The file data/precipitation.csv contains monthly precipitation data for South-East England between 1916 and 2016 provided by the Met Office. Each row represents a year, and each column a month. To open the data file, use the command below:
import numpy as np
data = np.loadtxt(fname='data/precipitation.csv', delimiter=',')
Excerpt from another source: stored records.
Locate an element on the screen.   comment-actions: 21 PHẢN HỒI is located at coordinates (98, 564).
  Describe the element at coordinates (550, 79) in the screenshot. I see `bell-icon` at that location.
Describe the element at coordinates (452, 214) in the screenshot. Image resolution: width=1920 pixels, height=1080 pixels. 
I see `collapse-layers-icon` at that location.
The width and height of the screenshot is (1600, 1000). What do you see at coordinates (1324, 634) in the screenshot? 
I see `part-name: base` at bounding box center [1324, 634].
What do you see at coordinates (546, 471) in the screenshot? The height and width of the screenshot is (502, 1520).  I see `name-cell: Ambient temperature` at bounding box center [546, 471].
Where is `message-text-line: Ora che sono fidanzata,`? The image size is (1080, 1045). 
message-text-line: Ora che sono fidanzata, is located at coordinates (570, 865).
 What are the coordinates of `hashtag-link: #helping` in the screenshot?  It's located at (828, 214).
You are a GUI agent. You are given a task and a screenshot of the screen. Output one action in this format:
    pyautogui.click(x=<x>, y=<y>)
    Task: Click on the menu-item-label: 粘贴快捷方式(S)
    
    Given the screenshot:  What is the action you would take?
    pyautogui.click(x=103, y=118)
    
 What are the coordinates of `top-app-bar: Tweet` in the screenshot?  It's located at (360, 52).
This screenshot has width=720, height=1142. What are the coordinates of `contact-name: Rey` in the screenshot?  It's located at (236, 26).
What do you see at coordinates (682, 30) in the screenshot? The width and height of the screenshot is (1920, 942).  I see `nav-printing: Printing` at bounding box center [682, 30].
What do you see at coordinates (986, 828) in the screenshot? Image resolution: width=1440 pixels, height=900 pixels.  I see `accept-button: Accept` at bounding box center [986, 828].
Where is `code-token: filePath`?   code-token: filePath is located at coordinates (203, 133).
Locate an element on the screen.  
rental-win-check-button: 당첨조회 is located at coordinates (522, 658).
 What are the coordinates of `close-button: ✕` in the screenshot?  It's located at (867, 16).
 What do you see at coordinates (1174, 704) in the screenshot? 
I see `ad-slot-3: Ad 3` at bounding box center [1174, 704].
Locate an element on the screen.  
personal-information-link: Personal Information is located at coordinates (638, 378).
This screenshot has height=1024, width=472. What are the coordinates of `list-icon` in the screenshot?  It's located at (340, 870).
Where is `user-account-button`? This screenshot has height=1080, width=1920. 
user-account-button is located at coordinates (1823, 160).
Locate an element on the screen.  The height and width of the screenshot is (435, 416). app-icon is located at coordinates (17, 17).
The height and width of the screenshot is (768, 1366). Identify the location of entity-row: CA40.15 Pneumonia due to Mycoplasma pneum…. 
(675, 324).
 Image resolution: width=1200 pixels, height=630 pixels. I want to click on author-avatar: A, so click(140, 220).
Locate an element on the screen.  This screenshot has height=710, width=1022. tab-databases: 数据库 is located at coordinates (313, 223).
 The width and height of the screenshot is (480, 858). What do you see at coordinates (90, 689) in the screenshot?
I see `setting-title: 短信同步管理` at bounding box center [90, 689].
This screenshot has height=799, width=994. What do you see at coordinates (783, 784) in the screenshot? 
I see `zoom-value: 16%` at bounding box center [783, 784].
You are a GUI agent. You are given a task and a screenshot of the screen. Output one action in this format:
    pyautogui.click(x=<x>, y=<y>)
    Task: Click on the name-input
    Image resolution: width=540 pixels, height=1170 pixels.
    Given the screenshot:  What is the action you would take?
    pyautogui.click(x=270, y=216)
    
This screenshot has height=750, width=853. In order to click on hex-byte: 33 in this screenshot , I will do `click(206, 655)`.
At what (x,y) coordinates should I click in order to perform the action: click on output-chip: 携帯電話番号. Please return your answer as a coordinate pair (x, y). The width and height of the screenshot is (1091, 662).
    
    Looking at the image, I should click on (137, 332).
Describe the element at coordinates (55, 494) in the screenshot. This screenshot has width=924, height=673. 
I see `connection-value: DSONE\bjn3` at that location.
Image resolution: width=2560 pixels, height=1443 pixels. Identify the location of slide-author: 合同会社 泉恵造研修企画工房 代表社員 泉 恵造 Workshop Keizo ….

Open the data file, and print its content. Observe that it is a multi-dimensional Numpy array. Print its shape. How many years are represented ?
Write a function that converts a length in mm into a length in inches. Use this function to convert the precipitation data into inches in a vectorized way.
With a for
loop, print (in a formatted way) for each month, the year where the monthly precipitation was the highest. A line like:
The maximal precipitation for January is 181.9 mm/month and was reached in 2014.
is expected.
Hint: you should use the max and argmax functions provided by Numpy.